[[ Entries shown open ]]
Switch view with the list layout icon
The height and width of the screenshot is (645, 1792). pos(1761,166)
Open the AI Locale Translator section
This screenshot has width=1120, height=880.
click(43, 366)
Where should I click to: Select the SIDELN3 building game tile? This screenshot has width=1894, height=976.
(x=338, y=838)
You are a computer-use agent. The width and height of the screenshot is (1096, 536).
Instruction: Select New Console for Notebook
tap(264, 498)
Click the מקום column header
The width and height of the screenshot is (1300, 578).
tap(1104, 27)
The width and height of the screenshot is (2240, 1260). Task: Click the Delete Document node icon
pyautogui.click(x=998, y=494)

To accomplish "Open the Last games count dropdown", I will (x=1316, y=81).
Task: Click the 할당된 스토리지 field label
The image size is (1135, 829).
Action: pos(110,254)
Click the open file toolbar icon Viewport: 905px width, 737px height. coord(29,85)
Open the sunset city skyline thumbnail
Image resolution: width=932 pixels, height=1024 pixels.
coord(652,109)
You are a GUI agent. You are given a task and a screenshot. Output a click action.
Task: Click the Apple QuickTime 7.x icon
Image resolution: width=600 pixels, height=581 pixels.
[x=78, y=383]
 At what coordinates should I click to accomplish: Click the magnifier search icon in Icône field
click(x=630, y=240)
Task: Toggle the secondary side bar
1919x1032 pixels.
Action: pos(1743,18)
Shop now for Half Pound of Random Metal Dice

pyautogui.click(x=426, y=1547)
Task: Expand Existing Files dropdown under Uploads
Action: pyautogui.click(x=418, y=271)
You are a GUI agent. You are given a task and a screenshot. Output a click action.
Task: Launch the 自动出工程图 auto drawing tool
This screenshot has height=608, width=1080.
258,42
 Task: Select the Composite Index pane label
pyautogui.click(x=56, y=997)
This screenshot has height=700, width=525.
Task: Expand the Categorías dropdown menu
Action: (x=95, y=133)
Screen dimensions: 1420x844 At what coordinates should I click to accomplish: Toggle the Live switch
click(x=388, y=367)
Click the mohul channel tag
[[ Entries shown closed ]]
Exercise directions:
The entries above hold the needed span. Transcribe exactly the lines from the one with "Where should I" to the one with "Task: Click the 할당된 스토리지 field label", both included.

Finished task:
Where should I click to: Select the SIDELN3 building game tile? This screenshot has width=1894, height=976.
(x=338, y=838)
You are a computer-use agent. The width and height of the screenshot is (1096, 536).
Instruction: Select New Console for Notebook
tap(264, 498)
Click the מקום column header
The width and height of the screenshot is (1300, 578).
tap(1104, 27)
The width and height of the screenshot is (2240, 1260). Task: Click the Delete Document node icon
pyautogui.click(x=998, y=494)

To accomplish "Open the Last games count dropdown", I will (x=1316, y=81).
Task: Click the 할당된 스토리지 field label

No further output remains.